What the task requires: Please copy exactly every line from the one that contains "This screenshot has width=1400, height=841." to the end of the data below, with both ends included and no other lines.

━━━ Data under study ━━━

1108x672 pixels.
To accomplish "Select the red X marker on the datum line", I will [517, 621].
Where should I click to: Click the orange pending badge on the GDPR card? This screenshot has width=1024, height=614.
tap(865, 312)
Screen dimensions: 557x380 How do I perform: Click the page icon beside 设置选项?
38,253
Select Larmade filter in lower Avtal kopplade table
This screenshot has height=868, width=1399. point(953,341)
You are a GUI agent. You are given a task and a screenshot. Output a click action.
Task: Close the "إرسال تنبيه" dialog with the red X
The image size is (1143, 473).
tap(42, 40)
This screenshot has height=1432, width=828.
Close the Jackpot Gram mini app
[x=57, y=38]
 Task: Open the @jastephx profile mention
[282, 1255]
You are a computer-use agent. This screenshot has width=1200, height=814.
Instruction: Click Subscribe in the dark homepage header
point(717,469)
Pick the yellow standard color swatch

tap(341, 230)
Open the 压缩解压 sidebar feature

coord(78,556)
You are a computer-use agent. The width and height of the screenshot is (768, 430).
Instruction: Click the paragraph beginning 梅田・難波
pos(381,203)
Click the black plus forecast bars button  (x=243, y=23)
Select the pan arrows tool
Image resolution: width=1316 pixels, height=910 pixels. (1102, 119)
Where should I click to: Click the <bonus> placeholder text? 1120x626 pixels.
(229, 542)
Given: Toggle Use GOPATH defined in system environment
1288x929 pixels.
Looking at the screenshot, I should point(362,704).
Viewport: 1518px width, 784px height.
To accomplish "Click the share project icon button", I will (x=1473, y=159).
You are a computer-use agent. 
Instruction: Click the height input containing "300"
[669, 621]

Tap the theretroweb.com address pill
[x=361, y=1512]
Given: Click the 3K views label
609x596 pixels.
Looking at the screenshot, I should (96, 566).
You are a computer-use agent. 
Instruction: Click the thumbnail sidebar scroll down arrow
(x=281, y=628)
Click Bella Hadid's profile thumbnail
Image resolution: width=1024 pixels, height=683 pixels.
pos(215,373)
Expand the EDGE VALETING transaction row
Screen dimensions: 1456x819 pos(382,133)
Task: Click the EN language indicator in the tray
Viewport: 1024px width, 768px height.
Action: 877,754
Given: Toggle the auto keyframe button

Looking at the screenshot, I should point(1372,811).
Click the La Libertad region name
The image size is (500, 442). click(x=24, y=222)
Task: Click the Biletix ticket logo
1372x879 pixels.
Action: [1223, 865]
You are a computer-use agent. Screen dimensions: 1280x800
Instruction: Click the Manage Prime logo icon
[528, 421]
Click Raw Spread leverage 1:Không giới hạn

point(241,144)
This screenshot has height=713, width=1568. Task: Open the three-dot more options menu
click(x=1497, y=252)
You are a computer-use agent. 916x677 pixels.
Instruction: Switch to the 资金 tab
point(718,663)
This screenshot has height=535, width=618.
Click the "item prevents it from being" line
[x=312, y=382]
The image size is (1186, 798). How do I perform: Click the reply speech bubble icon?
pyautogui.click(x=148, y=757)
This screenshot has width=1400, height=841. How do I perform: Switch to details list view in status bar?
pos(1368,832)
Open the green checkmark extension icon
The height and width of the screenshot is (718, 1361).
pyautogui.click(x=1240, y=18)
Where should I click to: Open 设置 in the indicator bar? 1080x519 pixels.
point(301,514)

━━━

Answer to the problem:
This screenshot has width=1400, height=841. How do I perform: Switch to details list view in status bar?
pos(1368,832)
Open the green checkmark extension icon
The height and width of the screenshot is (718, 1361).
pyautogui.click(x=1240, y=18)
Where should I click to: Open 设置 in the indicator bar? 1080x519 pixels.
point(301,514)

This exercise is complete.